:: Dataset entries ::
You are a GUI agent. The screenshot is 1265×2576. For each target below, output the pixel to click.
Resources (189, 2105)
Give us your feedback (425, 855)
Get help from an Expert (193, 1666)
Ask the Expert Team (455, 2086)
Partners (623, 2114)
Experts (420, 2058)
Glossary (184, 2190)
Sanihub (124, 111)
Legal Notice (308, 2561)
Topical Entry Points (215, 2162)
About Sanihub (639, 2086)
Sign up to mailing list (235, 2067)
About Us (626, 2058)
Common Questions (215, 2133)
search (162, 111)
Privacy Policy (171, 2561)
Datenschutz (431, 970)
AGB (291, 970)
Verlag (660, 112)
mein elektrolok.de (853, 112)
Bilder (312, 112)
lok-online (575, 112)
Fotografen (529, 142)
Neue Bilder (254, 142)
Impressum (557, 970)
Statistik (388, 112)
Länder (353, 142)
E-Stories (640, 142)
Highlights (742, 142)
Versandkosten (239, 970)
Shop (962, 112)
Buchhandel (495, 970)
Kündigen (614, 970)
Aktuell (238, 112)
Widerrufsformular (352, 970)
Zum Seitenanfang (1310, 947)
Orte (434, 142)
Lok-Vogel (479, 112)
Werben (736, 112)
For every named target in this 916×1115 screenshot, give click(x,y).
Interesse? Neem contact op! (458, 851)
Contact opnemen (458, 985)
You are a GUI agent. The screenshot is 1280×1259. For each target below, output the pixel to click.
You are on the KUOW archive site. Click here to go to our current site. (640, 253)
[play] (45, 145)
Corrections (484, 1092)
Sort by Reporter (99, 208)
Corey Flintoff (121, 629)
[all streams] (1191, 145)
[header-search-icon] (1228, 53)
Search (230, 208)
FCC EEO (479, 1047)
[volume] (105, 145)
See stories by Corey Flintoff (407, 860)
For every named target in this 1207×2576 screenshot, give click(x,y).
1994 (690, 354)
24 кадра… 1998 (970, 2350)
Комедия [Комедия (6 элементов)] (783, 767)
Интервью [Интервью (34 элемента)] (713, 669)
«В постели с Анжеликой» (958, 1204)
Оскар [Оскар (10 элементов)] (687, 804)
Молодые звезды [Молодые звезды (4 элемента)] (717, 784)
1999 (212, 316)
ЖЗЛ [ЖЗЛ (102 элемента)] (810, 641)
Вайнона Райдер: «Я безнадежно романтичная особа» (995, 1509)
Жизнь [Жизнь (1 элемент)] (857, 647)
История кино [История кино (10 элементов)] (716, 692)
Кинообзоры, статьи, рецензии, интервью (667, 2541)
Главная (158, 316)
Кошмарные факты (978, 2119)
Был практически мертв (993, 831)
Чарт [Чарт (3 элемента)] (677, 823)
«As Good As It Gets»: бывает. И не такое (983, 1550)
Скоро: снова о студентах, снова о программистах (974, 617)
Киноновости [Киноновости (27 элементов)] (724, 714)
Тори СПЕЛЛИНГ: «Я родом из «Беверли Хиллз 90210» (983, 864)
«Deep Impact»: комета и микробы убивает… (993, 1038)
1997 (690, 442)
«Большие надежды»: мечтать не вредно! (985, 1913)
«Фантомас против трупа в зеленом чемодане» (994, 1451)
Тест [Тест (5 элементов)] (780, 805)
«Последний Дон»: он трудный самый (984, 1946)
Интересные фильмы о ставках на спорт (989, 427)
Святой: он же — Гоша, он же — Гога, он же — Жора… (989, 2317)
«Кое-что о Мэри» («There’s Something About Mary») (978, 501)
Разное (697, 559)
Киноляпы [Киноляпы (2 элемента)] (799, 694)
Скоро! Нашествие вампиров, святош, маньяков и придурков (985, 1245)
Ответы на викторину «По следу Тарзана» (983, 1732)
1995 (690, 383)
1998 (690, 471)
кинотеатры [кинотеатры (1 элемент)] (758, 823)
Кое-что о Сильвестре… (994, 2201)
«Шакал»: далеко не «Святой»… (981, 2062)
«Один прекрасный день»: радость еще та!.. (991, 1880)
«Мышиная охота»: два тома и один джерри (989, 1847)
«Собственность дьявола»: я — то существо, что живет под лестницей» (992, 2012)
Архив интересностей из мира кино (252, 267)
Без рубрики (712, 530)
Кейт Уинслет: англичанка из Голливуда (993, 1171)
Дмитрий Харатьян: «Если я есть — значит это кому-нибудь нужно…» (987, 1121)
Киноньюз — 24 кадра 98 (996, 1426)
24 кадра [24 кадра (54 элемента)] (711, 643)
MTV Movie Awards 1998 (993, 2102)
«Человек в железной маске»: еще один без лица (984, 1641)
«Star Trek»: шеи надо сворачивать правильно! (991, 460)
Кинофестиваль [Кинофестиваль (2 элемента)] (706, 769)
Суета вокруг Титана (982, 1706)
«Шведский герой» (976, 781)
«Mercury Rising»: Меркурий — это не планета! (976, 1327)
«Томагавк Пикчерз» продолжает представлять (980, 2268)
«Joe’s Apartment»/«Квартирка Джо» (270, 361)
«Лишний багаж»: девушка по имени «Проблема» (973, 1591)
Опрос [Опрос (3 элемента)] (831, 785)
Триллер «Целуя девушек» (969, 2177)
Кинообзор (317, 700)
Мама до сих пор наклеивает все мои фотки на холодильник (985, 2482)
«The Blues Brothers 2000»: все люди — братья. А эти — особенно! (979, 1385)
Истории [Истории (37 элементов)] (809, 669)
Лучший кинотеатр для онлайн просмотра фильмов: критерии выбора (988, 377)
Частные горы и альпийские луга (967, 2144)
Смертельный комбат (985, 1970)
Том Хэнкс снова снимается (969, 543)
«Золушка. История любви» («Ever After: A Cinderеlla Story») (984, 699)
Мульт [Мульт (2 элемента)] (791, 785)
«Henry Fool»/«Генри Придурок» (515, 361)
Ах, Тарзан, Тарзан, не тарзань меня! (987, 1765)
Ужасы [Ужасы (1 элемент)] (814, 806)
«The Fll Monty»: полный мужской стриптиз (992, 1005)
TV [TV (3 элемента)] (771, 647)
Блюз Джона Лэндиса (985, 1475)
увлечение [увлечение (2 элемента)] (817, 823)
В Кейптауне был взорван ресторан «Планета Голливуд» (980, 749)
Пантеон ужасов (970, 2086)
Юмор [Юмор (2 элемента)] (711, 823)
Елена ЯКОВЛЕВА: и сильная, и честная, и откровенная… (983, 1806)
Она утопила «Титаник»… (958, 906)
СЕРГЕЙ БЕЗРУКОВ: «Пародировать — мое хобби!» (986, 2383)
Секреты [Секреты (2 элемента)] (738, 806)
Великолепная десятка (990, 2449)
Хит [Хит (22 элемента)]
:::
**What is asked**
Copy out all of the lines above word for word, without changing anything.

**Task output**
You are a GUI agent. The screenshot is 1265×2576. For each target below, output the pixel to click.
Resources (189, 2105)
Give us your feedback (425, 855)
Get help from an Expert (193, 1666)
Ask the Expert Team (455, 2086)
Partners (623, 2114)
Experts (420, 2058)
Glossary (184, 2190)
Sanihub (124, 111)
Legal Notice (308, 2561)
Topical Entry Points (215, 2162)
About Sanihub (639, 2086)
Sign up to mailing list (235, 2067)
About Us (626, 2058)
Common Questions (215, 2133)
search (162, 111)
Privacy Policy (171, 2561)
Datenschutz (431, 970)
AGB (291, 970)
Verlag (660, 112)
mein elektrolok.de (853, 112)
Bilder (312, 112)
lok-online (575, 112)
Fotografen (529, 142)
Neue Bilder (254, 142)
Impressum (557, 970)
Statistik (388, 112)
Länder (353, 142)
E-Stories (640, 142)
Highlights (742, 142)
Versandkosten (239, 970)
Shop (962, 112)
Buchhandel (495, 970)
Kündigen (614, 970)
Aktuell (238, 112)
Widerrufsformular (352, 970)
Zum Seitenanfang (1310, 947)
Orte (434, 142)
Lok-Vogel (479, 112)
Werben (736, 112)
For every named target in this 916×1115 screenshot, give click(x,y).
Interesse? Neem contact op! (458, 851)
Contact opnemen (458, 985)
You are a GUI agent. The screenshot is 1280×1259. For each target below, output the pixel to click.
You are on the KUOW archive site. Click here to go to our current site. (640, 253)
[play] (45, 145)
Corrections (484, 1092)
Sort by Reporter (99, 208)
Corey Flintoff (121, 629)
[all streams] (1191, 145)
[header-search-icon] (1228, 53)
Search (230, 208)
FCC EEO (479, 1047)
[volume] (105, 145)
See stories by Corey Flintoff (407, 860)
For every named target in this 1207×2576 screenshot, give click(x,y).
1994 (690, 354)
24 кадра… 1998 (970, 2350)
Комедия [Комедия (6 элементов)] (783, 767)
Интервью [Интервью (34 элемента)] (713, 669)
«В постели с Анжеликой» (958, 1204)
Оскар [Оскар (10 элементов)] (687, 804)
Молодые звезды [Молодые звезды (4 элемента)] (717, 784)
1999 (212, 316)
ЖЗЛ [ЖЗЛ (102 элемента)] (810, 641)
Вайнона Райдер: «Я безнадежно романтичная особа» (995, 1509)
Жизнь [Жизнь (1 элемент)] (857, 647)
История кино [История кино (10 элементов)] (716, 692)
Кинообзоры, статьи, рецензии, интервью (667, 2541)
Главная (158, 316)
Кошмарные факты (978, 2119)
Был практически мертв (993, 831)
Чарт [Чарт (3 элемента)] (677, 823)
«As Good As It Gets»: бывает. И не такое (983, 1550)
Скоро: снова о студентах, снова о программистах (974, 617)
Киноновости [Киноновости (27 элементов)] (724, 714)
Тори СПЕЛЛИНГ: «Я родом из «Беверли Хиллз 90210» (983, 864)
«Deep Impact»: комета и микробы убивает… (993, 1038)
1997 (690, 442)
«Большие надежды»: мечтать не вредно! (985, 1913)
«Фантомас против трупа в зеленом чемодане» (994, 1451)
Тест [Тест (5 элементов)] (780, 805)
«Последний Дон»: он трудный самый (984, 1946)
Интересные фильмы о ставках на спорт (989, 427)
Святой: он же — Гоша, он же — Гога, он же — Жора… (989, 2317)
«Кое-что о Мэри» («There’s Something About Mary») (978, 501)
Разное (697, 559)
Киноляпы [Киноляпы (2 элемента)] (799, 694)
Скоро! Нашествие вампиров, святош, маньяков и придурков (985, 1245)
Ответы на викторину «По следу Тарзана» (983, 1732)
1995 (690, 383)
1998 (690, 471)
кинотеатры [кинотеатры (1 элемент)] (758, 823)
Кое-что о Сильвестре… (994, 2201)
«Шакал»: далеко не «Святой»… (981, 2062)
«Один прекрасный день»: радость еще та!.. (991, 1880)
«Мышиная охота»: два тома и один джерри (989, 1847)
«Собственность дьявола»: я — то существо, что живет под лестницей» (992, 2012)
Архив интересностей из мира кино (252, 267)
Без рубрики (712, 530)
Кейт Уинслет: англичанка из Голливуда (993, 1171)
Дмитрий Харатьян: «Если я есть — значит это кому-нибудь нужно…» (987, 1121)
Киноньюз — 24 кадра 98 (996, 1426)
24 кадра [24 кадра (54 элемента)] (711, 643)
MTV Movie Awards 1998 (993, 2102)
«Человек в железной маске»: еще один без лица (984, 1641)
«Star Trek»: шеи надо сворачивать правильно! (991, 460)
Кинофестиваль [Кинофестиваль (2 элемента)] (706, 769)
Суета вокруг Титана (982, 1706)
«Шведский герой» (976, 781)
«Mercury Rising»: Меркурий — это не планета! (976, 1327)
«Томагавк Пикчерз» продолжает представлять (980, 2268)
«Joe’s Apartment»/«Квартирка Джо» (270, 361)
«Лишний багаж»: девушка по имени «Проблема» (973, 1591)
Опрос [Опрос (3 элемента)] (831, 785)
Триллер «Целуя девушек» (969, 2177)
Кинообзор (317, 700)
Мама до сих пор наклеивает все мои фотки на холодильник (985, 2482)
«The Blues Brothers 2000»: все люди — братья. А эти — особенно! (979, 1385)
Истории [Истории (37 элементов)] (809, 669)
Лучший кинотеатр для онлайн просмотра фильмов: критерии выбора (988, 377)
Частные горы и альпийские луга (967, 2144)
Смертельный комбат (985, 1970)
Том Хэнкс снова снимается (969, 543)
«Золушка. История любви» («Ever After: A Cinderеlla Story») (984, 699)
Мульт [Мульт (2 элемента)] (791, 785)
«Henry Fool»/«Генри Придурок» (515, 361)
Ах, Тарзан, Тарзан, не тарзань меня! (987, 1765)
Ужасы [Ужасы (1 элемент)] (814, 806)
«The Fll Monty»: полный мужской стриптиз (992, 1005)
TV [TV (3 элемента)] (771, 647)
Блюз Джона Лэндиса (985, 1475)
увлечение [увлечение (2 элемента)] (817, 823)
В Кейптауне был взорван ресторан «Планета Голливуд» (980, 749)
Пантеон ужасов (970, 2086)
Юмор [Юмор (2 элемента)] (711, 823)
Елена ЯКОВЛЕВА: и сильная, и честная, и откровенная… (983, 1806)
Она утопила «Титаник»… (958, 906)
СЕРГЕЙ БЕЗРУКОВ: «Пародировать — мое хобби!» (986, 2383)
Секреты [Секреты (2 элемента)] (738, 806)
Великолепная десятка (990, 2449)
Хит [Хит (22 элемента)]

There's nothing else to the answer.